Entries on where items appear:
----

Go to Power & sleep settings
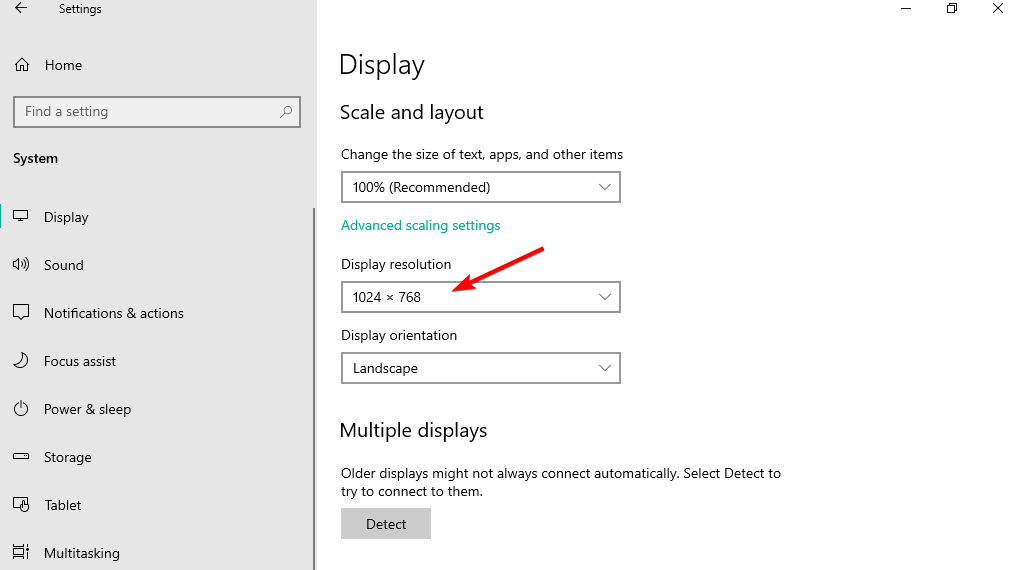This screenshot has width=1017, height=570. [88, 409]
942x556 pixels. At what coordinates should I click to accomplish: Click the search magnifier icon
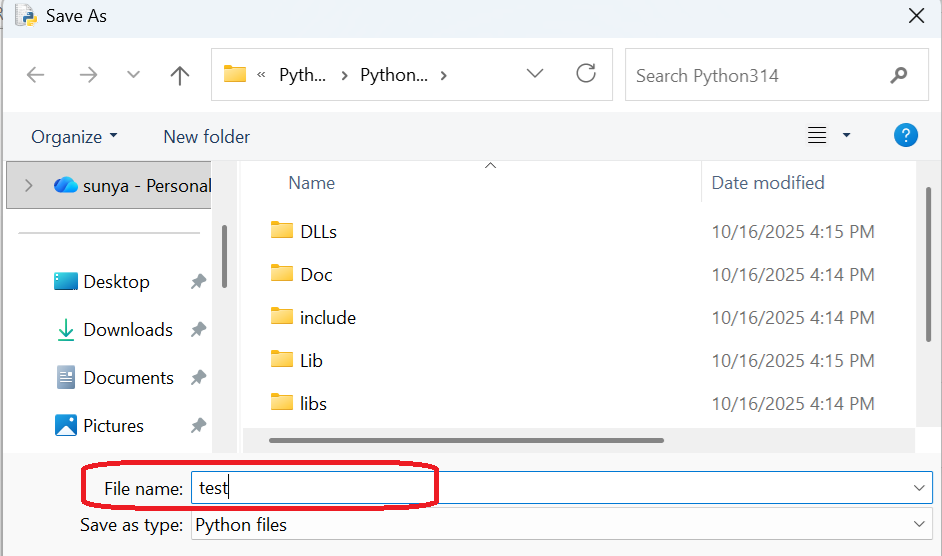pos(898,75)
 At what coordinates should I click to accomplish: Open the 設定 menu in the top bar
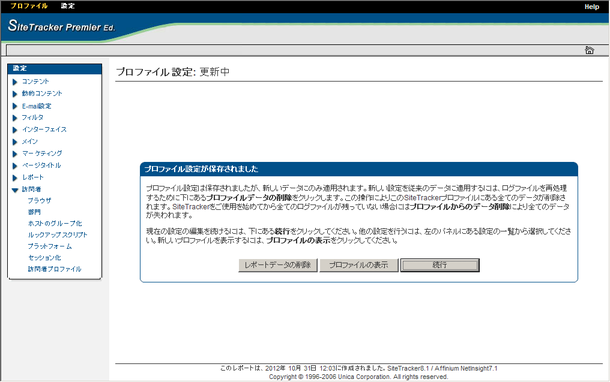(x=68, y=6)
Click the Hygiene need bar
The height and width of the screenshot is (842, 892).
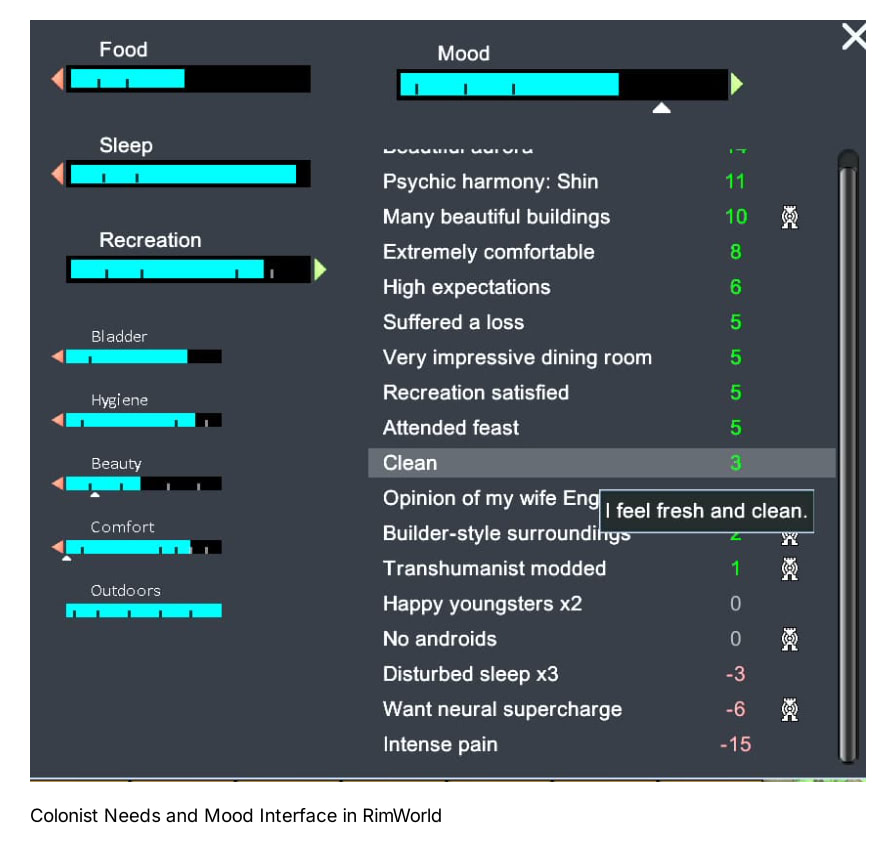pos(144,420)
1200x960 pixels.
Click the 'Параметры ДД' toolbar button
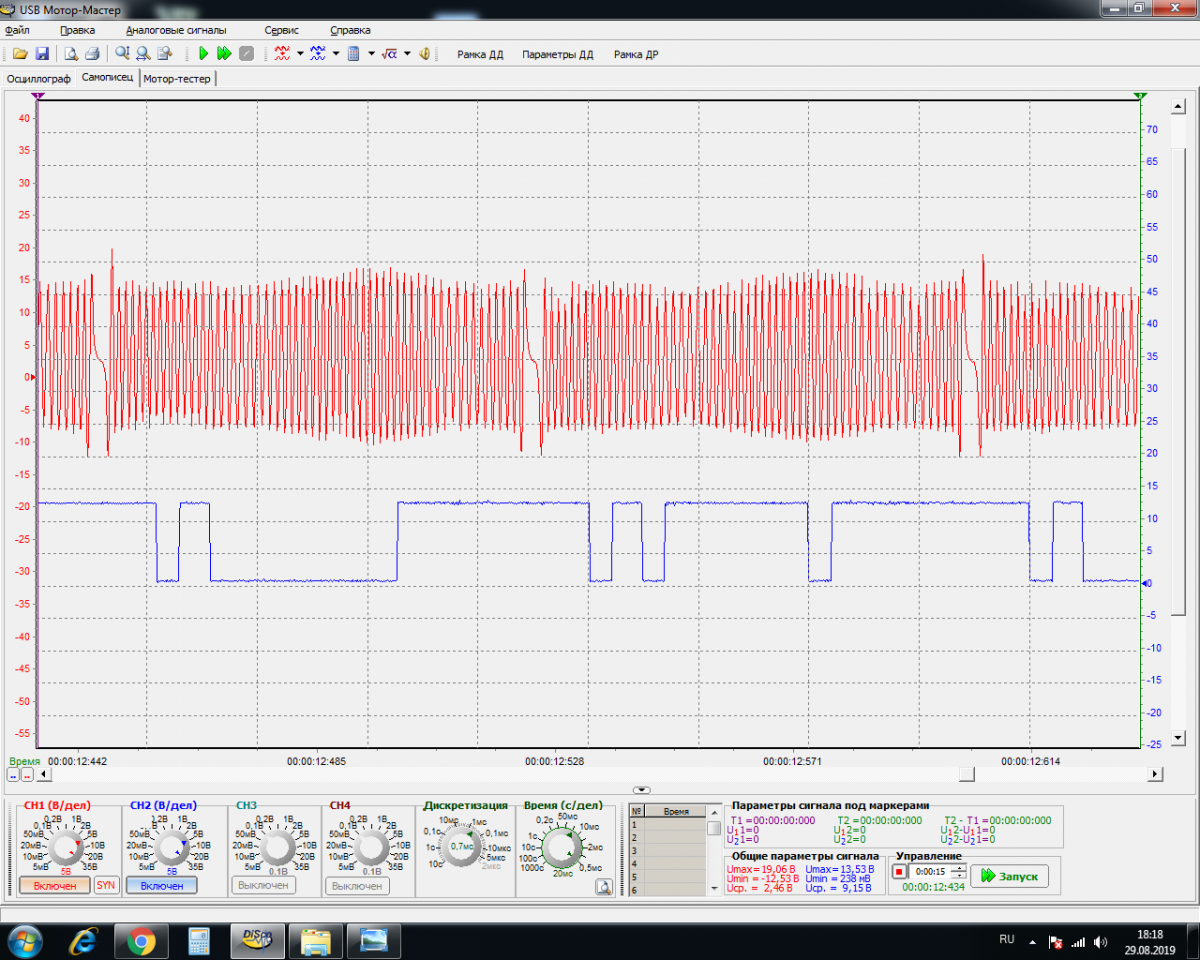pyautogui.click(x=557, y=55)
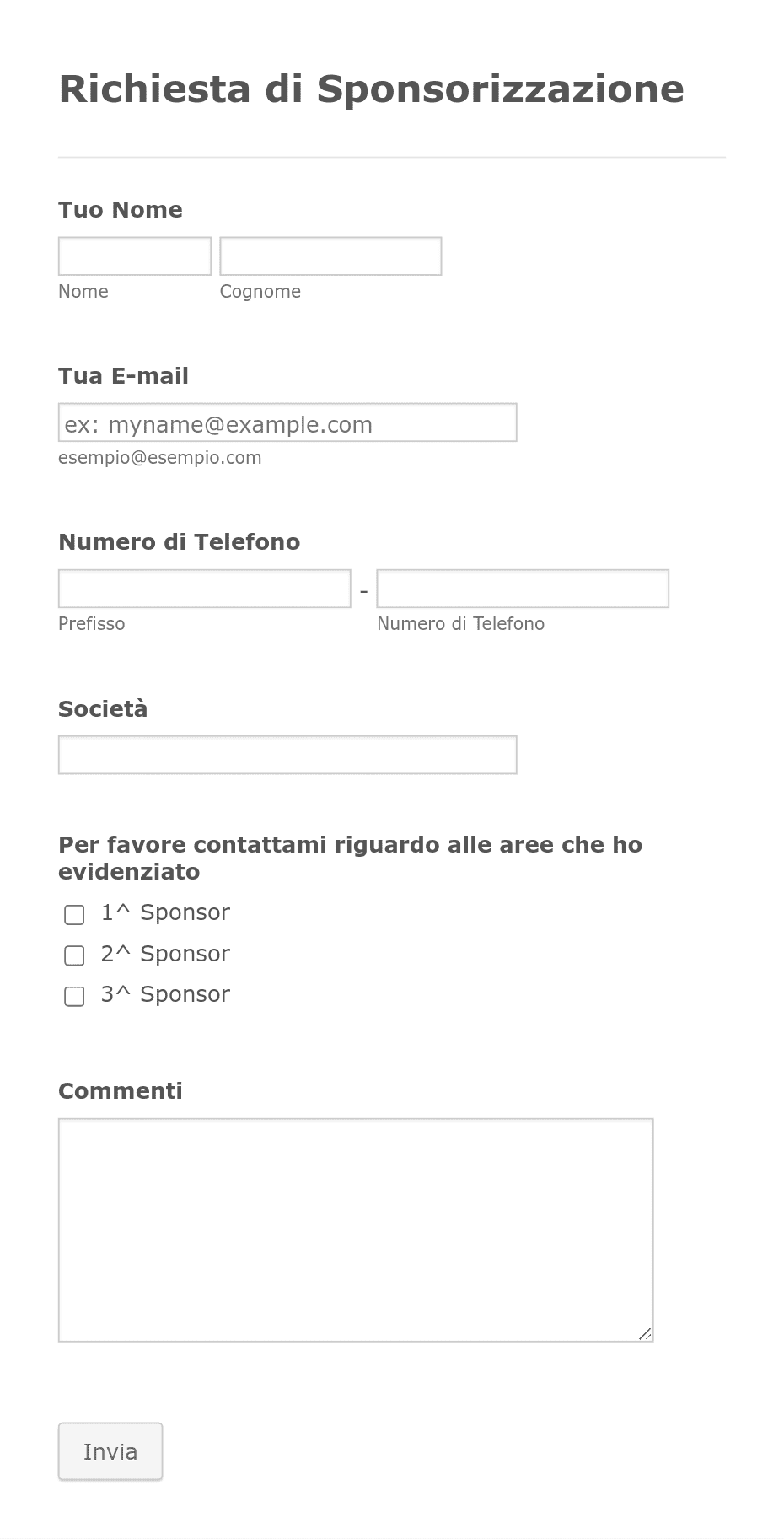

----

| Your task |
Find every line in the items above that contains the word "accomplish", matching case exactly, and copy each of those lines in full.

| Written solution |
942x556 pixels. At what coordinates should I click to accomplish: Click the search magnifier icon
 At what coordinates should I click to accomplish: Open the 設定 menu in the top bar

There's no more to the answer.